Strategic sparring for senior executives

Illustration: sparring conversation at a flip chart

Strategic sparring. Some decisions and role transitions need a protected space for thinking — outside reporting lines and beyond well-meant advice. Our sparring offers exactly that: a confidential one-on-one thought partnership for leaders at the top. We work systemically and with attention to all perspectives, using hypnosystemic questioning, resources from lived experience, and a clear sequence: identity first, then architecture, then agreements. Designed as a series and linked to important milestones, it creates pragmatic routines instead of large programs. Sparring can stand on its own or become part of a broader change process: assessment, sparring, offsite, follow-through.

Sparring is a confidential one-on-one thinking partnership for leaders in key roles — usually the person with overall responsibility for a unit (executive management, divisional leadership, board, senior leadership level). It is a place where the leader can think out loud, test hypotheses, sharpen their role, and develop concrete steering moves for everyday practice.

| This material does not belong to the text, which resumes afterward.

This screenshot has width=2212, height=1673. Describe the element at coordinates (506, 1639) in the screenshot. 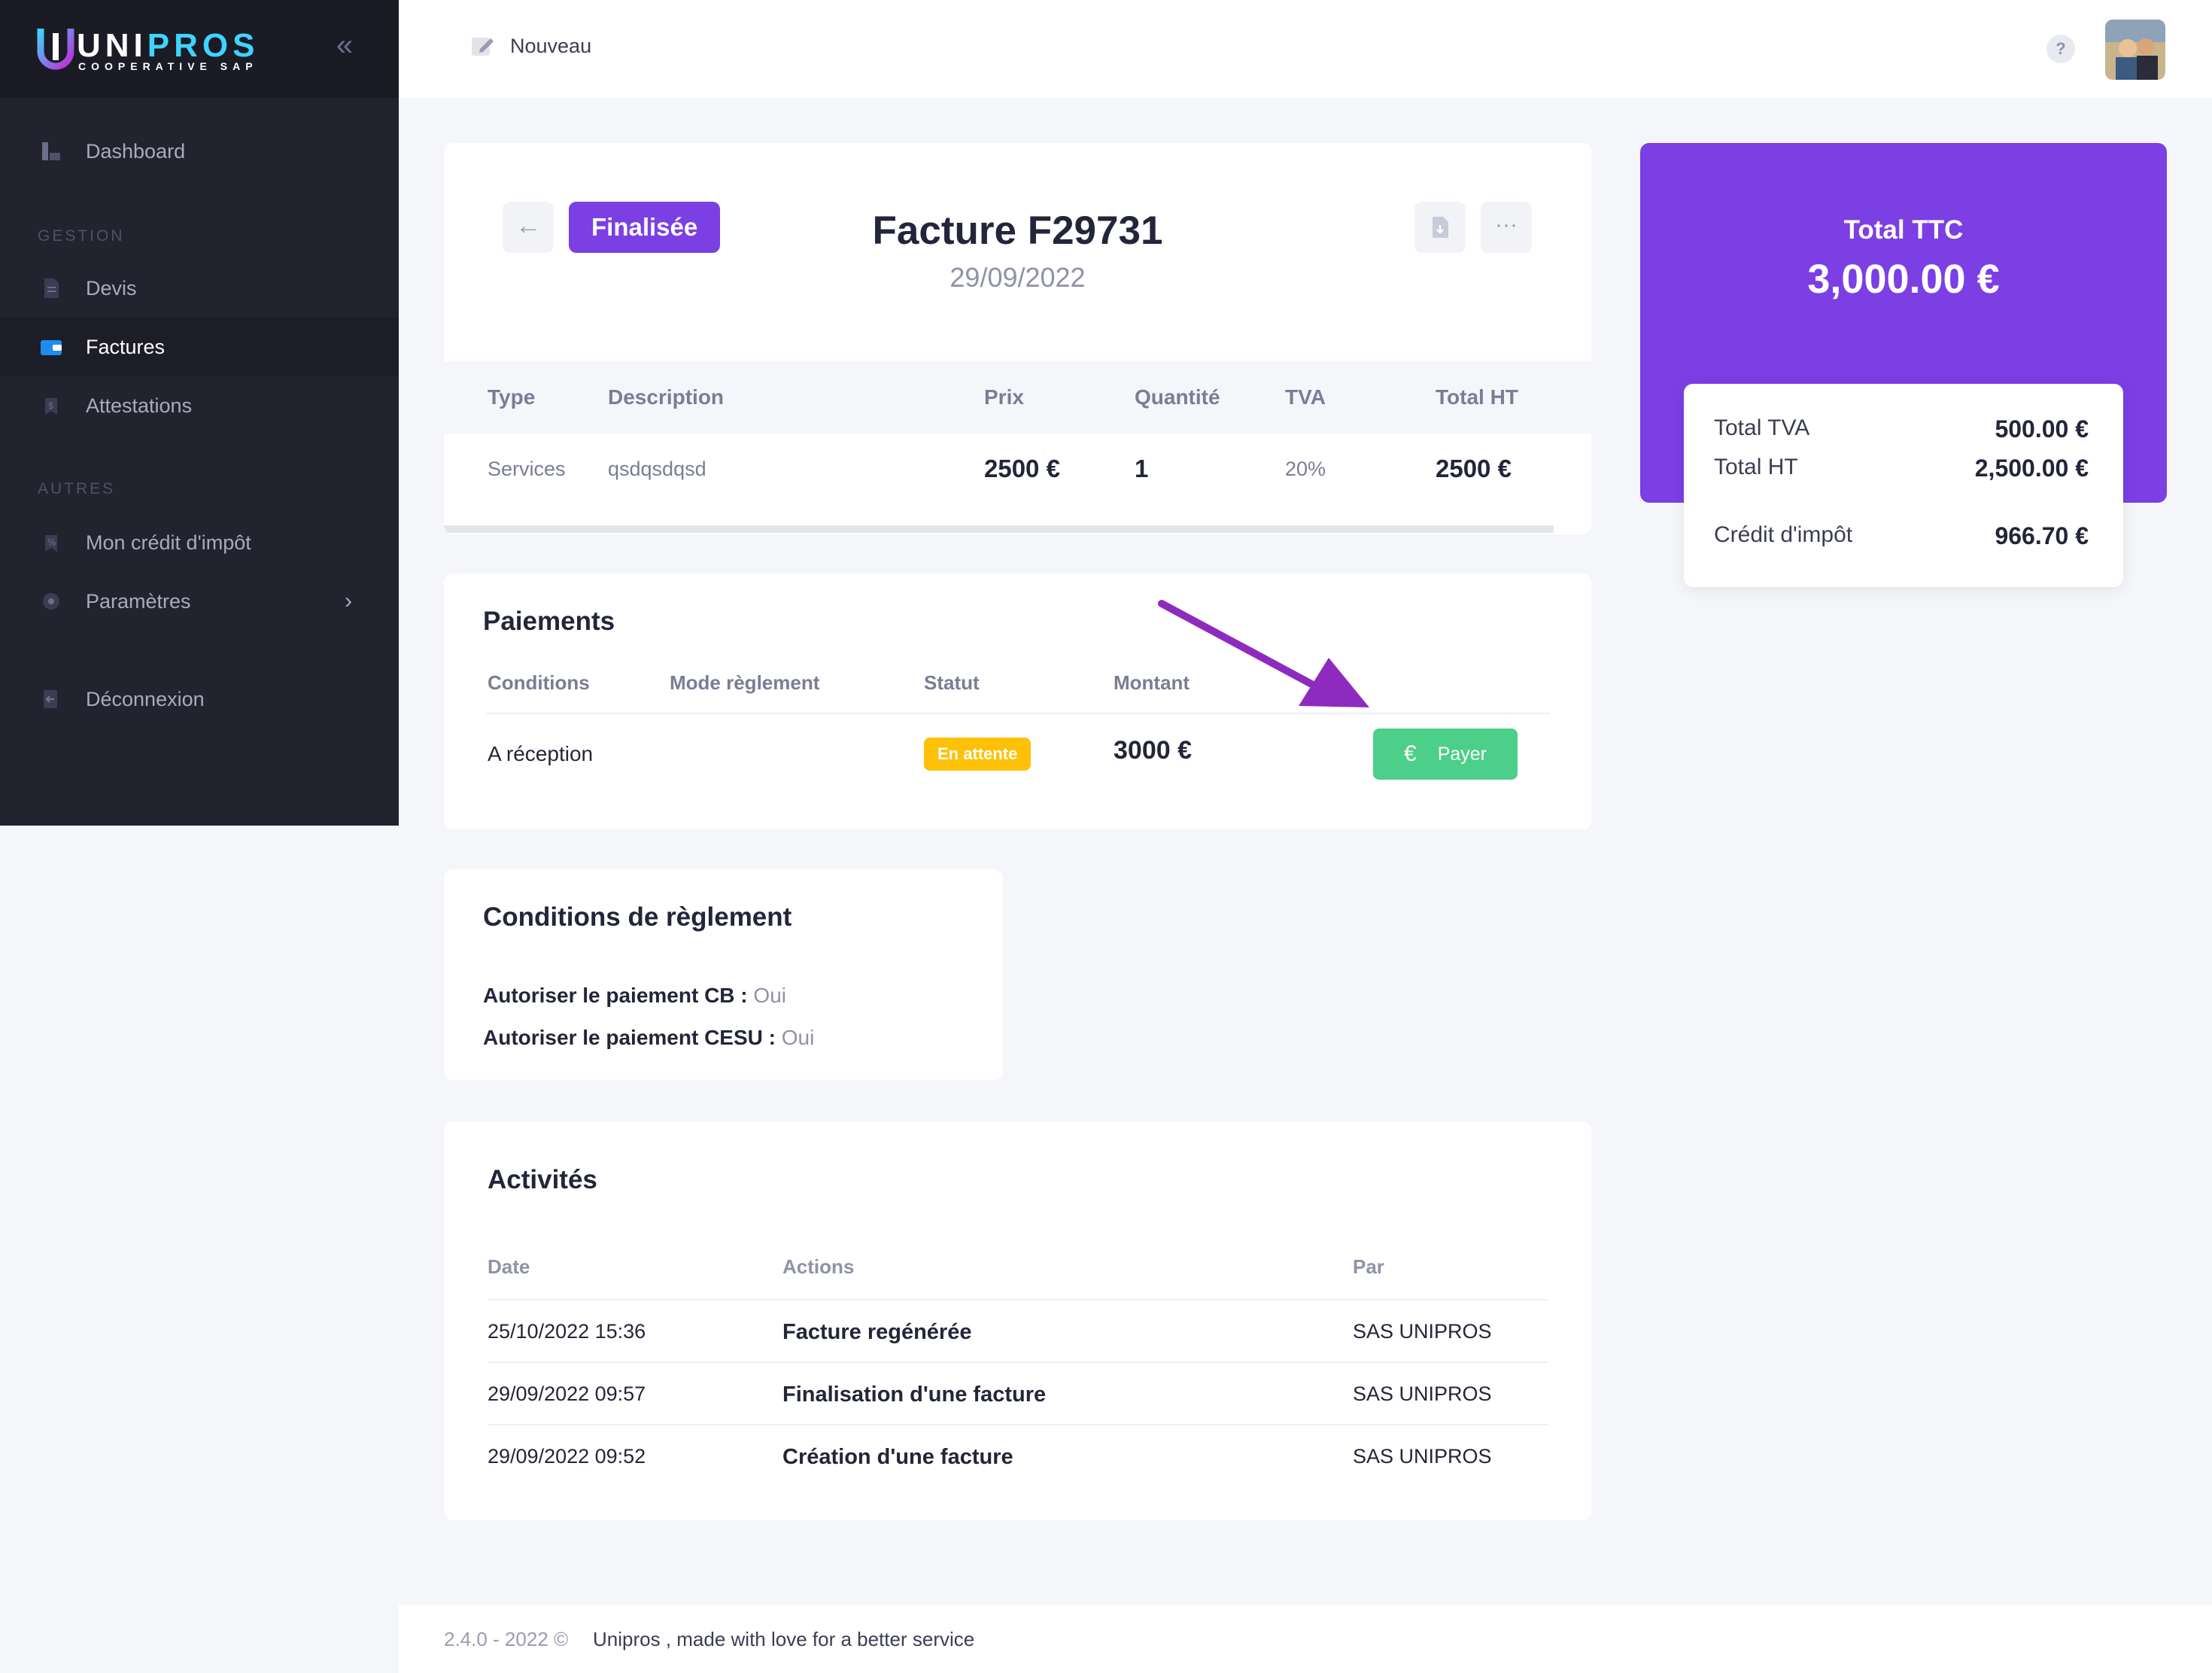

I see `footer-version: 2.4.0 - 2022 ©` at that location.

Positioning — what defines sparring:

  • It is thought partnership around strategic questions; the answers are developed with the leader from inside the concrete context.
  • It is tailored to the situation; the way of working follows what the situation requires.
  • The focus is the leadership role and its impact in the system.
  • It creates a protected space of trust; what is discussed in sparring stays there.

Sparring is systemic and multiperspectival: the focus is the interaction between leader, team, and organization — and how the leader can become more effective within that system.

When sparring fits

  • Role transitions or a changed leadership style that needs to become more recognizable and usable for the surrounding system.
  • Transformation and pressure situations in which clarity, consistency, and stance at the top are decisive.
  • High-stakes decisions about people, structure, or positioning that benefit from a protected thinking space.
  • Preparation and debriefing of important leadership and team moments (offsites, reviews, town halls).
  • Support over a stretch of change when the top leader needs a continuous outside thinking partner.

What the client gains

  • a sharpened leadership role that connects better with the leader’s context
  • concrete communication, behavioral, and steering moves: pragmatic routines that can be used immediately
  • a condensed picture of the situation — patterns and fields of tension — as a basis for the next leadership and team steps, focused on patterns rather than individual evaluation
  • key meetings prepared and debriefed (offsites, reviews) with a clear design
  • continuity and commitment across the stretch of change: a topic overview, follow-through on activities, and fixed review anchors

Sparring also appears as a component in other service areas — in team and leadership-team development and in change & transformation.